AP Chemistry Unit 2: Molecular and Ionic Compounds and Their Properties

Overview

• Unit 2 covers the interaction of atoms to form various types of chemical bonds.
• Main focus is on different types of bonds: ionic bonds, covalent bonds, and metallic bonds.
• Also covers molecular structure, VSEPR model, Lewis Dot Diagrams, hybridization, etc.

Chemical Bonds

• Definition: Chemical bonds hold atoms together, making them act as a unit.
• Example: Water (H2O) consists of 2 hydrogen atoms and 1 oxygen atom bonded together.
• Bonds affect the physical properties of substances (e.g., graphite vs. diamond).
• Chemical reactions involve breaking and forming of bonds.

Types of Chemical Bonds

1. Ionic Bonds

• Form between metals and non-metals.
• Involve transfer of electrons, resulting in cations (+) and anions (-).
• Example: NaCl (sodium chloride).
• Characteristics:
  • High melting and boiling points; solid at room temperature.
  • Poor electrical conductivity in solid state; conducts electricity in liquid state.
  • Form crystal lattice structures.

2. Covalent Bonds

• Form when two atoms share electrons.
• Nonpolar Covalent Bonds: Electrons shared equally.
• Polar Covalent Bonds: Electrons shared unequally, leading to partial charges.
• Molecule polarity determined by bond polarity and molecular geometry.

3. Metallic Bonds

• Form between metallic cations and delocalized electrons.
• Metals are malleable, ductile, and good conductors due to free-moving electrons.
• Example: Alloys (mixtures of metals) like bronze.

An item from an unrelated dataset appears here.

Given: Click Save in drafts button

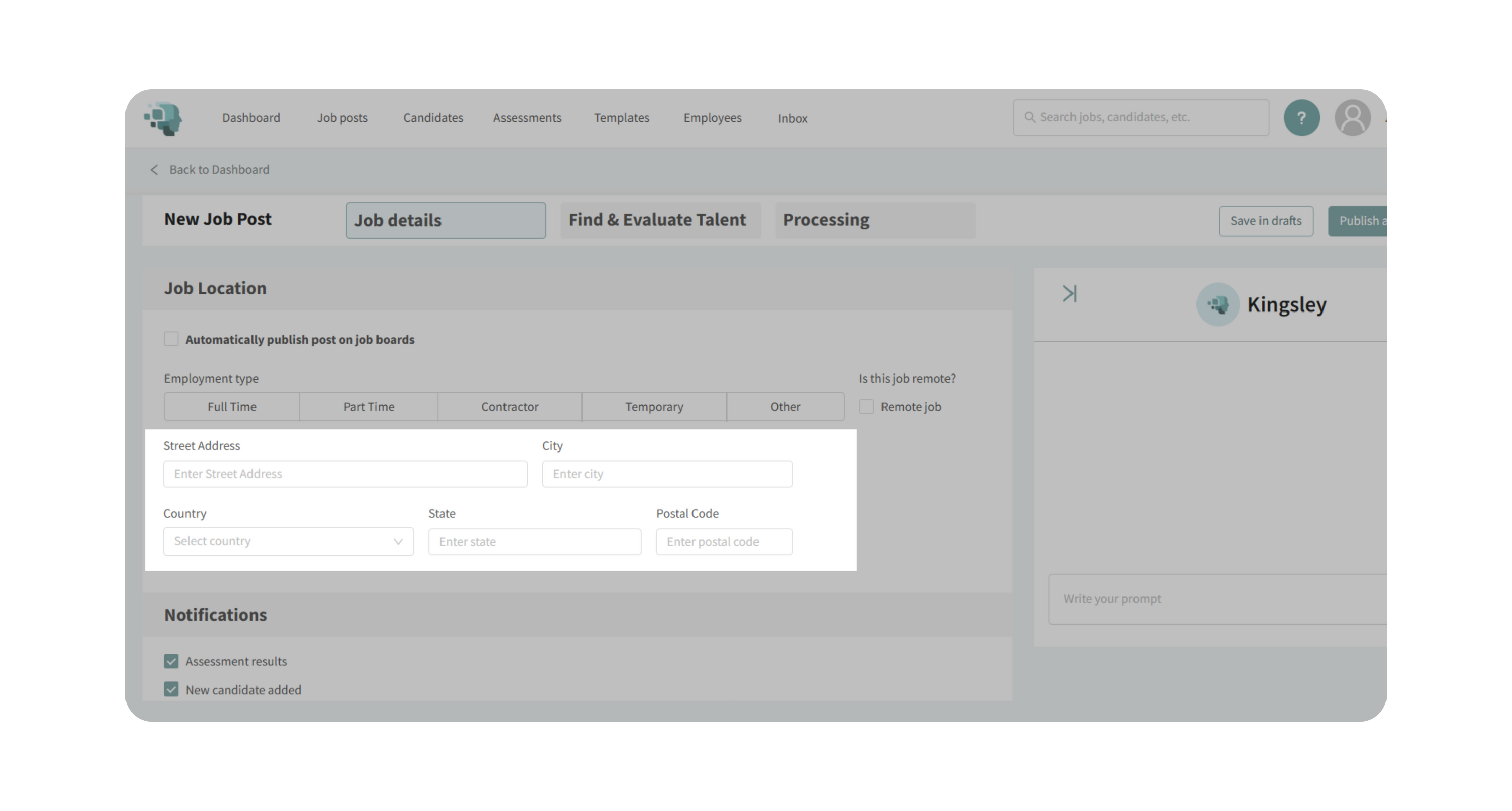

Physical Properties of Ionic Compounds

• Rigidity: Due to strong ionic bonds.
• Brittleness: Due to repulsion when similar charges align.
• Conductivity: Depends on the state (solid vs. liquid/aqueous).

Coulomb's Law

• Describes the force between two charged particles.
• Strength of ionic bonds depends on charges of ions and distance between them.

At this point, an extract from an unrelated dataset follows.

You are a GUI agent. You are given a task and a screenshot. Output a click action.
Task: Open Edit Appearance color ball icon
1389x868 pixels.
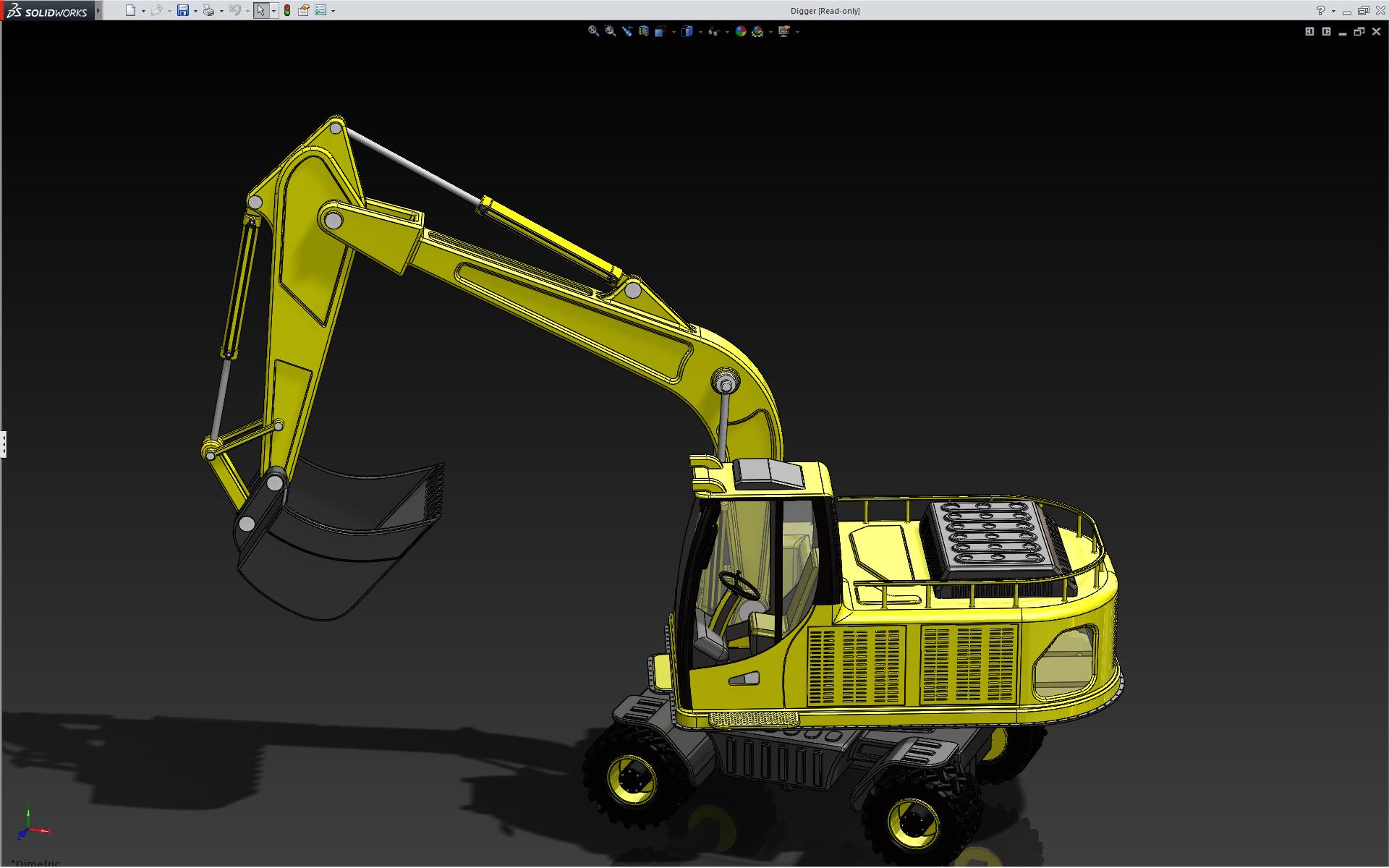(x=740, y=31)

Covalent Bond Characteristics

• Bond Length: Distance at which potential energy is minimized.
• Bond Strength: Increases with number of shared electrons (single < double < triple bond).
• Resonance Structures: Occur when multiple valid Lewis structures exist for a molecule.

VSEPR Theory (Valence Shell Electron Pair Repulsion)

• Determines molecular geometry based on minimizing repulsion between electron pairs.
• Common Geometries:
  • Linear
  • Bent
  • Trigonal Planar
  • Tetrahedral
  • Trigonal Bipyramidal
  • Octahedral

Hybridization

• Mixing of atomic orbitals to form new hybrid orbitals.
• Types:
  • SP
  • SP2
  • SP3
• Determined by the number of electron pairs around a central atom.

Lewis Dot Diagrams

• Show how atoms are bonded within a molecule.
• Follow the octet rule for valence electron arrangements.
• Formal charge calculations can help determine the most appropriate structure.

Polar vs. Nonpolar Molecules

• Determined by molecular geometry and bond polarity.
• Symmetrical geometries with equal bond polarities are nonpolar.

Summary

• Understanding bonding helps explain the properties and behaviors of substances.
• Mastery of these concepts is crucial for predicting outcomes in chemical reactions and identifying molecular structures.